Problem :: Format the lines from the one containing "This screenshot has width=1080, height=1080." through the one containing "(x=419, y=303)", both included, as a numbered list, skipping any blank lines. Leave the pictures out of the answer.

Provided records ::

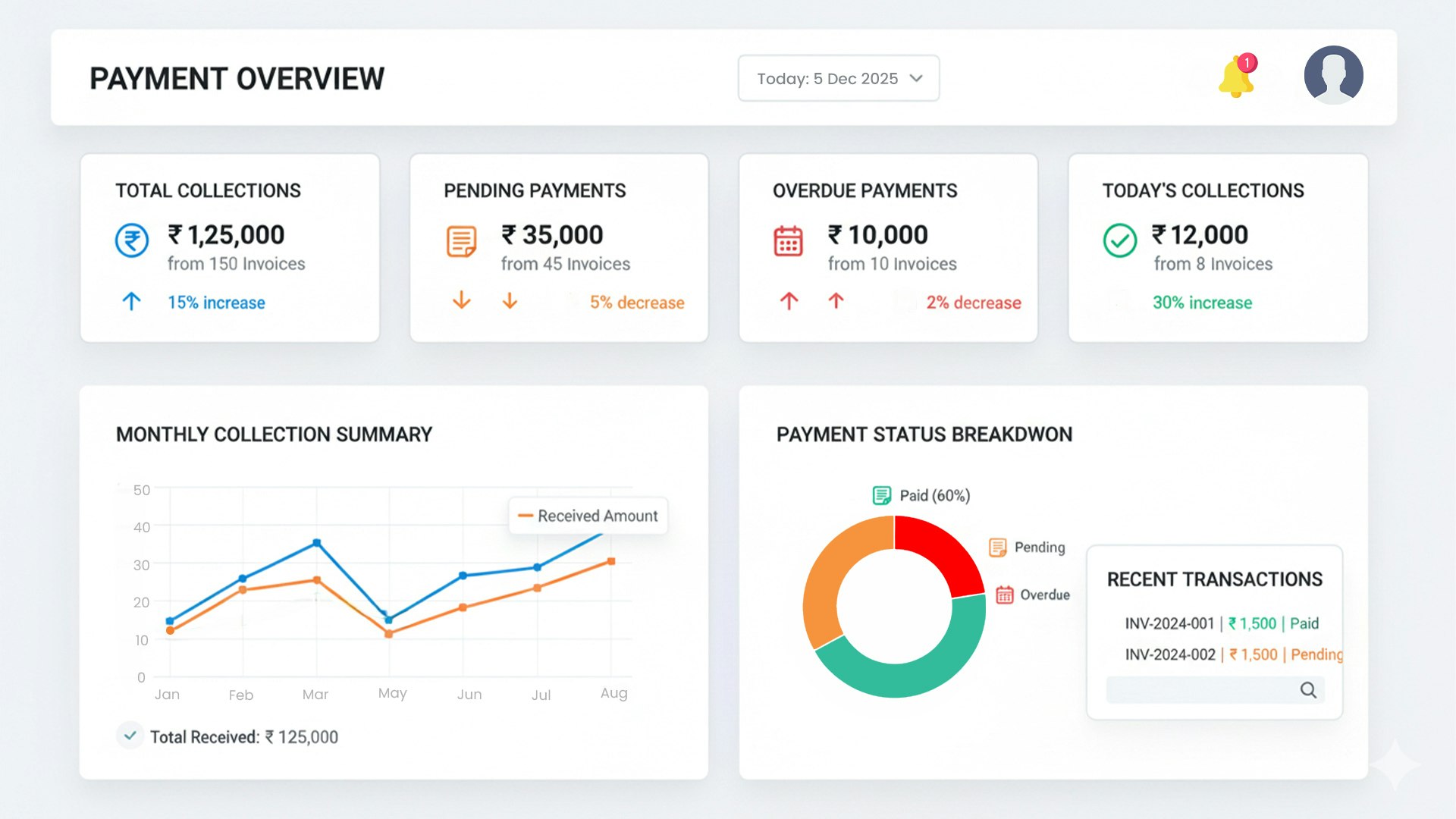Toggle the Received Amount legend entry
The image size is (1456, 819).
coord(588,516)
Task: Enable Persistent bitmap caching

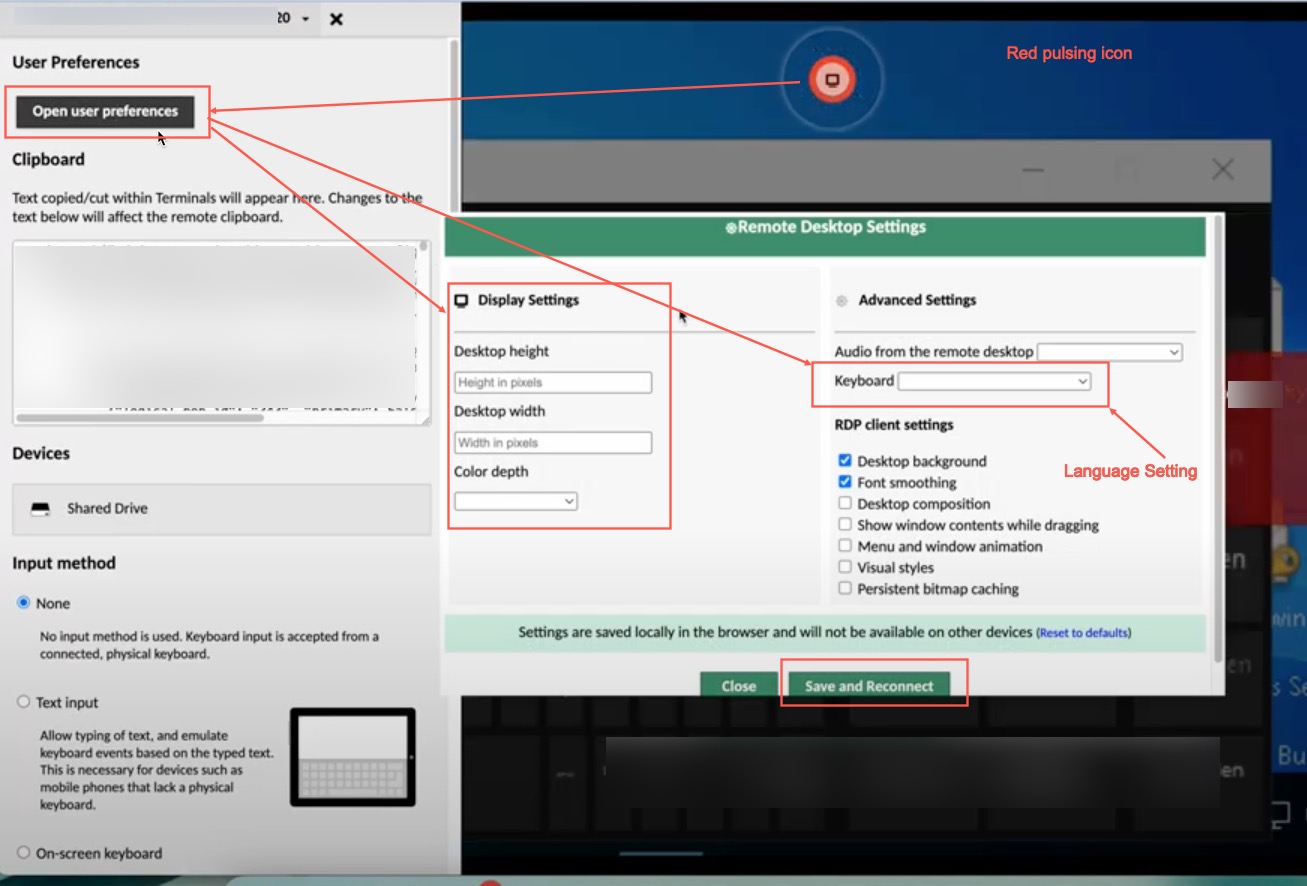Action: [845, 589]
---
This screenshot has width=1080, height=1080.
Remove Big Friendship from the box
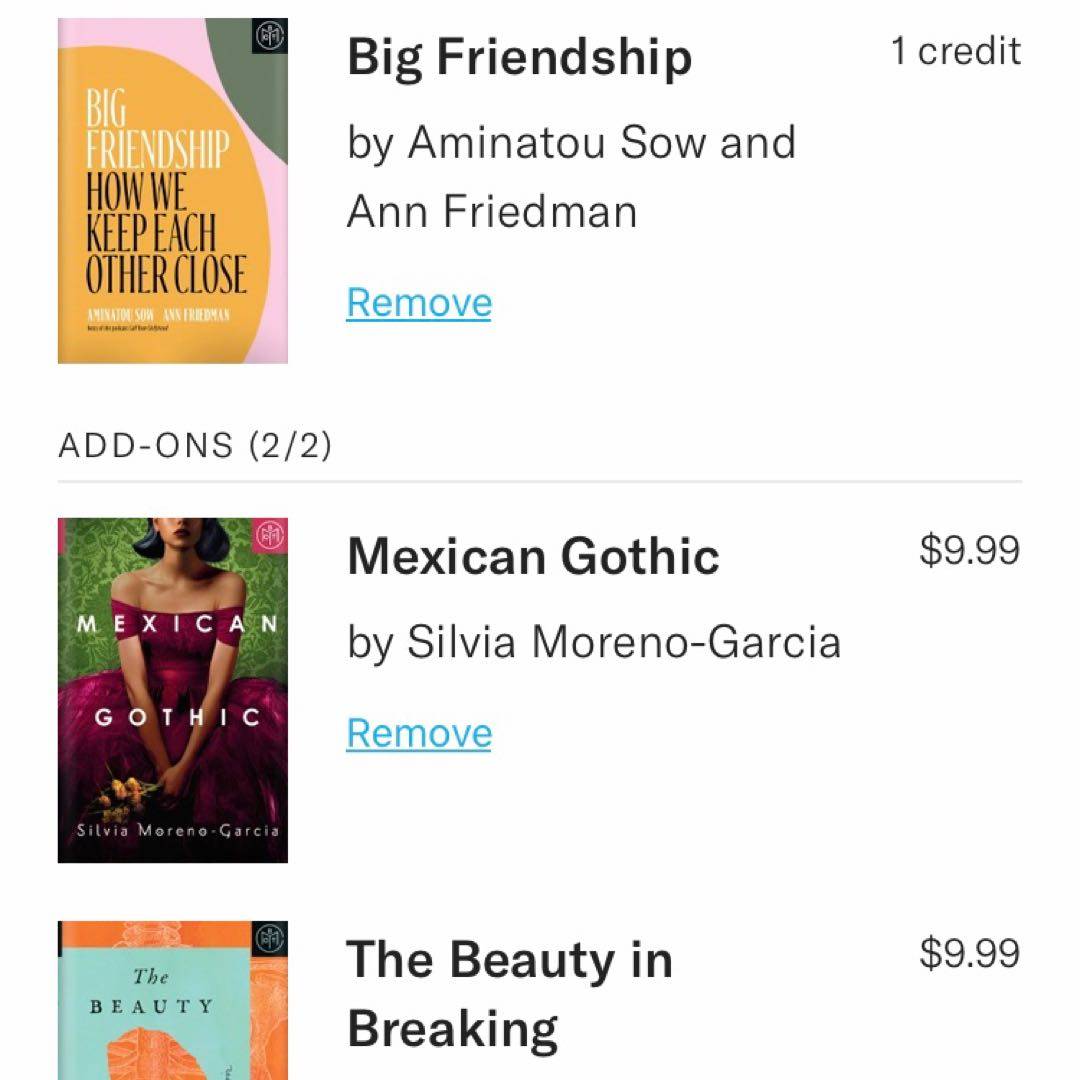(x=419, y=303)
---
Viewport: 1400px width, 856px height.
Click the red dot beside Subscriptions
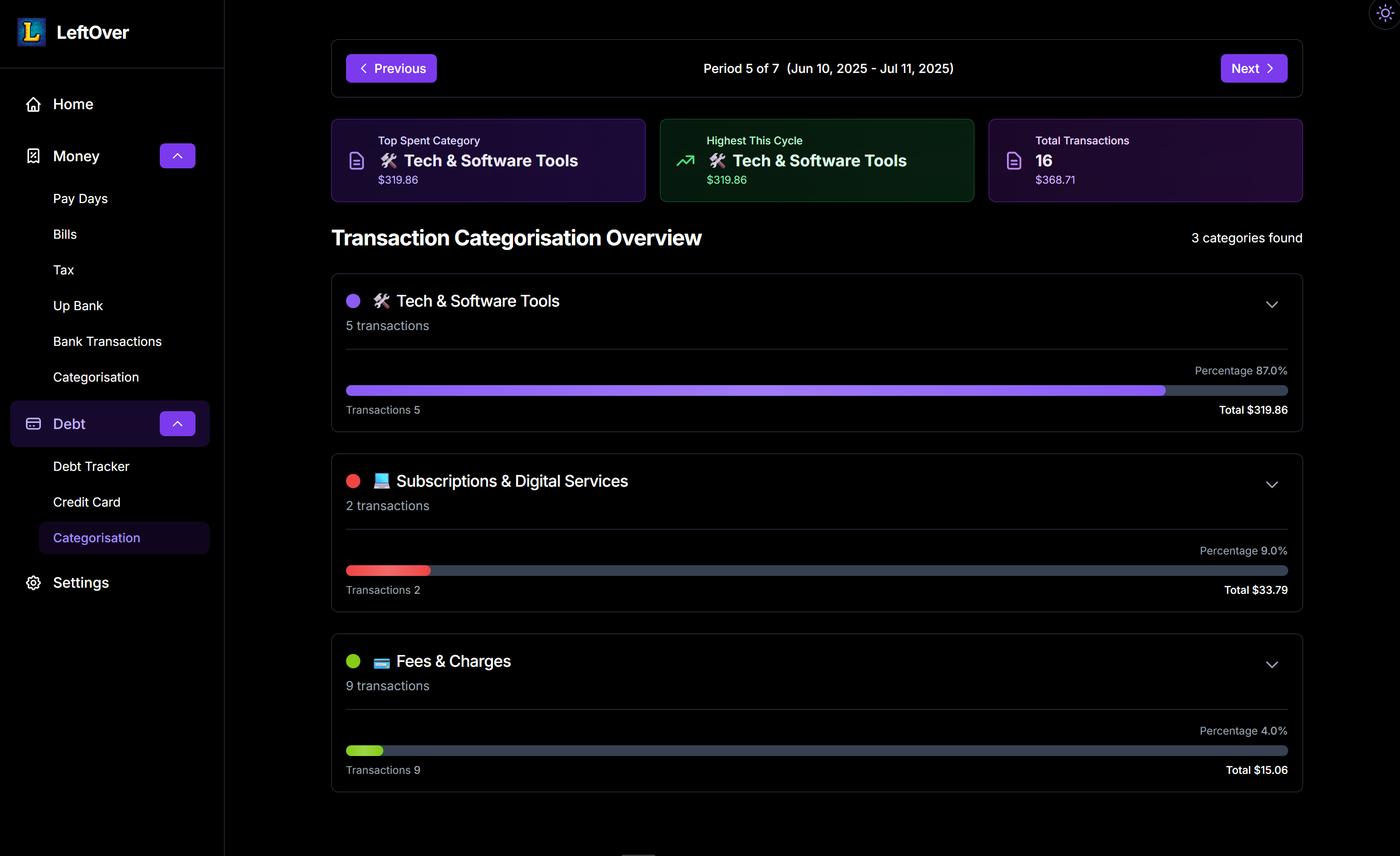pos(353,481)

Output of the task ::
1. This screenshot has width=1080, height=1080.
2. Remove Big Friendship from the box
3. (x=419, y=303)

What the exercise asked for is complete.